_Records_.
== Segment start ==

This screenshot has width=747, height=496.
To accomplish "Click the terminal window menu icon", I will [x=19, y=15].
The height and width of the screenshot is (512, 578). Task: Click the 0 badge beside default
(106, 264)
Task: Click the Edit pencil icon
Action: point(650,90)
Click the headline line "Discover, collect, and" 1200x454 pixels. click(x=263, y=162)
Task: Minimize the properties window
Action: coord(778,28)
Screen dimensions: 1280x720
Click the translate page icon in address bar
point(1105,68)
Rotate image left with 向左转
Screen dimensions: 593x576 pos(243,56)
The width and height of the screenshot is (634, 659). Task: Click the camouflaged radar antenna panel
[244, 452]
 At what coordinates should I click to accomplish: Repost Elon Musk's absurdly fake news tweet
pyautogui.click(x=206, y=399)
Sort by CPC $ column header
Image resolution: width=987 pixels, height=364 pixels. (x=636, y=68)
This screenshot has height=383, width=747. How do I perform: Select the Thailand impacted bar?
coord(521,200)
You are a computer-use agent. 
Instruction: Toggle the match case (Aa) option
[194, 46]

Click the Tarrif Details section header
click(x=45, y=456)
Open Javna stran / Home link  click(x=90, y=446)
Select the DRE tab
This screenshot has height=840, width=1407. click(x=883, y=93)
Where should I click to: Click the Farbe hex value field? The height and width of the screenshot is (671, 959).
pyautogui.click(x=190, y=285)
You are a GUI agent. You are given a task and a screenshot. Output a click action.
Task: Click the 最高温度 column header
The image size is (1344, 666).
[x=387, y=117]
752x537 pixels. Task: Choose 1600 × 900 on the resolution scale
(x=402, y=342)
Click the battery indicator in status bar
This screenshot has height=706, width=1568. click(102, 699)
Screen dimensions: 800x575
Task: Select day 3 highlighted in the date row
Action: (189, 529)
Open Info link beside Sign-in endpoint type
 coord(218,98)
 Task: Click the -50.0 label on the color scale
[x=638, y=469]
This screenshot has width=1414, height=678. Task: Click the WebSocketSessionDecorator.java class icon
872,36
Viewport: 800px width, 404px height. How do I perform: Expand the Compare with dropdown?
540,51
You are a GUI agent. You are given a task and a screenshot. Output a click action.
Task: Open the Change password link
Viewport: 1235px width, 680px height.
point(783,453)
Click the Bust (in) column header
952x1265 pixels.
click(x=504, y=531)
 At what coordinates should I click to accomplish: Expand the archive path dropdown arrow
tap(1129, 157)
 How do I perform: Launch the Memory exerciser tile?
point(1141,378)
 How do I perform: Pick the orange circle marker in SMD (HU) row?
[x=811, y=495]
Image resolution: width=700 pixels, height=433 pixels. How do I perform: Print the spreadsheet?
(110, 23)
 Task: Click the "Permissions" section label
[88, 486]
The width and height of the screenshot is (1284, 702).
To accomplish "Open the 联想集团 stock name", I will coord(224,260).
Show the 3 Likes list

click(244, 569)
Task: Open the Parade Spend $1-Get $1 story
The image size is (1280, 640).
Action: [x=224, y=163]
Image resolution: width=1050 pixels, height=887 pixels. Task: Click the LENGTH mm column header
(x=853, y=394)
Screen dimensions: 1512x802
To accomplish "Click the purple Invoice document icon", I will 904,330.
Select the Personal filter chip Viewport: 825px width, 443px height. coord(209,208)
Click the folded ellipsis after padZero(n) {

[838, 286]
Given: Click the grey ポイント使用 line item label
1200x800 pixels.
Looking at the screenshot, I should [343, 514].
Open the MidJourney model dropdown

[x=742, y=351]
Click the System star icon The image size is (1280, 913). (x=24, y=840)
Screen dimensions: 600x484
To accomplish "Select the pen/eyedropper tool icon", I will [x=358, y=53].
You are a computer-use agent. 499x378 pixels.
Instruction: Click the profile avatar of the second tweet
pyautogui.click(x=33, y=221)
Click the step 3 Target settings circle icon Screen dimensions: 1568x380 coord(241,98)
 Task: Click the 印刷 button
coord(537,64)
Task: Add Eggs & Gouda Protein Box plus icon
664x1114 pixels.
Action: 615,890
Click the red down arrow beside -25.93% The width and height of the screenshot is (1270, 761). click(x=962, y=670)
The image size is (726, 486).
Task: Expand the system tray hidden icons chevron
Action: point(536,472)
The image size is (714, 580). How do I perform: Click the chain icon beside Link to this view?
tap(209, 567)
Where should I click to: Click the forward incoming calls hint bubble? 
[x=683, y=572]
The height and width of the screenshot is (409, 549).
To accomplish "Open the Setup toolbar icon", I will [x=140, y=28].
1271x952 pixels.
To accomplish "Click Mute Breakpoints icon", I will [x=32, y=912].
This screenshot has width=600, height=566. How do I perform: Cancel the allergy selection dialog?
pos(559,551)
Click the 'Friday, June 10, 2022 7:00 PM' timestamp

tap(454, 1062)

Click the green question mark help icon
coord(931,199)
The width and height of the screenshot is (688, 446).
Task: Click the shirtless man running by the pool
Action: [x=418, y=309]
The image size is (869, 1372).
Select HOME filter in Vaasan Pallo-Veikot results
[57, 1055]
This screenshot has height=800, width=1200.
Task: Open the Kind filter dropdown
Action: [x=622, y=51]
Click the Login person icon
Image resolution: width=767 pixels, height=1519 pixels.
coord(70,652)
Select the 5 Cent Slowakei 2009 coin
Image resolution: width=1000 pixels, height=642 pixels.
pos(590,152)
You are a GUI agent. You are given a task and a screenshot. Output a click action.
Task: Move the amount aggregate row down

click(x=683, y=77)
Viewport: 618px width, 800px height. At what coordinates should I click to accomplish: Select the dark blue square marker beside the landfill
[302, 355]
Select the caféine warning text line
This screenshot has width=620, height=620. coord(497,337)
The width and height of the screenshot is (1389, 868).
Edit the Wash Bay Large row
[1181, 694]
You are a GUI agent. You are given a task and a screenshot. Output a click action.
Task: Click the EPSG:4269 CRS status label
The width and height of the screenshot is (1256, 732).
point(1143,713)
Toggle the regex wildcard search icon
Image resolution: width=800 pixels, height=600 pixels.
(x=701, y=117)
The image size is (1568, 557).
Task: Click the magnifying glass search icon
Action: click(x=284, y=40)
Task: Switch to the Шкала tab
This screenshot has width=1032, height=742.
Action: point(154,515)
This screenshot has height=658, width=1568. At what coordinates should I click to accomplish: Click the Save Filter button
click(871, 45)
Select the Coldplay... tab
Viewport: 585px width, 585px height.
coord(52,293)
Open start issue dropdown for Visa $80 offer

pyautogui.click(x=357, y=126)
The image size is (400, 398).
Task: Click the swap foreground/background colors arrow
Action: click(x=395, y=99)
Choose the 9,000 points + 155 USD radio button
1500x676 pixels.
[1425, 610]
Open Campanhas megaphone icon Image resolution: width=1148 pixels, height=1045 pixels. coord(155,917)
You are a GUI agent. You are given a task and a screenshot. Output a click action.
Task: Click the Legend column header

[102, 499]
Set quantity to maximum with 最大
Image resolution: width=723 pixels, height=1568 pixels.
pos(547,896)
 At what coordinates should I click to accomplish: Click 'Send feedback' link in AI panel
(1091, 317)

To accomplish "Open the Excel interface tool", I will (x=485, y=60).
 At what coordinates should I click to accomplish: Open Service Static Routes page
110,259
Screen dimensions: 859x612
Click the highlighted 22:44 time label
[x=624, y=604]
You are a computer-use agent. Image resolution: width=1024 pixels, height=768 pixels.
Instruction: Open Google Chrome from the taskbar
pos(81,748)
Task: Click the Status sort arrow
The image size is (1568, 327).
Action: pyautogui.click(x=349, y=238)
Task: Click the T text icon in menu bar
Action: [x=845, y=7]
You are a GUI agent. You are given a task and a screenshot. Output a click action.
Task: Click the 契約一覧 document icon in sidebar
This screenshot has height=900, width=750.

== Segment end ==

_Assignment_.
Return, word for word, the line containing "The image size is (1568, 327)." and all lines after it through the last line of the records, and nothing else.

_Answer space_.
The image size is (1568, 327).
Action: pyautogui.click(x=349, y=238)
Task: Click the T text icon in menu bar
Action: [x=845, y=7]
You are a GUI agent. You are given a task and a screenshot. Output a click action.
Task: Click the 契約一覧 document icon in sidebar
This screenshot has height=900, width=750.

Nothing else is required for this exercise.